> STUDY MATERIAL
━━━━━━━━━━━━━━━━

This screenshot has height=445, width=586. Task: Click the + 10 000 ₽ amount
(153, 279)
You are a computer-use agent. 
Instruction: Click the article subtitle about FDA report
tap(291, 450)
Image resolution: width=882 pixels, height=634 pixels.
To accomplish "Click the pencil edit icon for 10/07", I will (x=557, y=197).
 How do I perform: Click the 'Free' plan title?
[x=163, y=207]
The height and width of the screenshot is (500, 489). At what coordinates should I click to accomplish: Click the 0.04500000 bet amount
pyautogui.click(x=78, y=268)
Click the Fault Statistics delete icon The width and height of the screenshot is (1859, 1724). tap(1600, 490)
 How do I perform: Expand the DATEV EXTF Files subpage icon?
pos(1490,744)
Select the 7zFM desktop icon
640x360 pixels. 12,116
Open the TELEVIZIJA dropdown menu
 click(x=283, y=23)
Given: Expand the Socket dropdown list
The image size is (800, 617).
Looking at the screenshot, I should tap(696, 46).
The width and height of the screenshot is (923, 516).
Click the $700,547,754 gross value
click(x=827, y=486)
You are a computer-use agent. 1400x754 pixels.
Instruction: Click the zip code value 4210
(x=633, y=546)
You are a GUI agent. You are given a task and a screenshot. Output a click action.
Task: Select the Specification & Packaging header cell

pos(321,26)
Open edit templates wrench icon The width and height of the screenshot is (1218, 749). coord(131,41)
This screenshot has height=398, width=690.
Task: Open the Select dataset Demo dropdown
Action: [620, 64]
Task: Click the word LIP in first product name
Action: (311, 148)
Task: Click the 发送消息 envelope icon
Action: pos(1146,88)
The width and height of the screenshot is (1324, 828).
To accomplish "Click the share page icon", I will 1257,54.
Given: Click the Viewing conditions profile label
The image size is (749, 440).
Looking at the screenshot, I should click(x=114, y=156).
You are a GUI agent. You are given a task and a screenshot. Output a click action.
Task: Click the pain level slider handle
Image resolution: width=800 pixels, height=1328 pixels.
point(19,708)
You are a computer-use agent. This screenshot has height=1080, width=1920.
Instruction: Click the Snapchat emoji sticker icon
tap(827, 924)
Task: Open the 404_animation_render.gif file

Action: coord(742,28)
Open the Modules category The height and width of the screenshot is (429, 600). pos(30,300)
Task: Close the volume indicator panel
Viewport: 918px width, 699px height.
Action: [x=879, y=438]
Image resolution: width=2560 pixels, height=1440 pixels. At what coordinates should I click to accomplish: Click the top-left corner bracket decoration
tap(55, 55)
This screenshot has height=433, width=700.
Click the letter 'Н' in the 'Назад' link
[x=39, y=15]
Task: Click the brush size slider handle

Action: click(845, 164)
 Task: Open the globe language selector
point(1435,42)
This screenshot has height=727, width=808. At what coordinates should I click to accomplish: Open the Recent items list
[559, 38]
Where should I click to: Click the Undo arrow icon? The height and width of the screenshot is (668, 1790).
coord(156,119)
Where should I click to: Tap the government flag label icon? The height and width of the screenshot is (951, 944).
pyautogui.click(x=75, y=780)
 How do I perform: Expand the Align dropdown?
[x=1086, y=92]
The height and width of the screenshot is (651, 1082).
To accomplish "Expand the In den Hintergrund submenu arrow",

━━━━━━━━━━━━━━━━

> EXERCISE DETAILS
Note every line in the material with "will" and copy it.

> EXERCISE ANSWER
To accomplish "Click the pencil edit icon for 10/07", I will (x=557, y=197).
To accomplish "Click the share page icon", I will 1257,54.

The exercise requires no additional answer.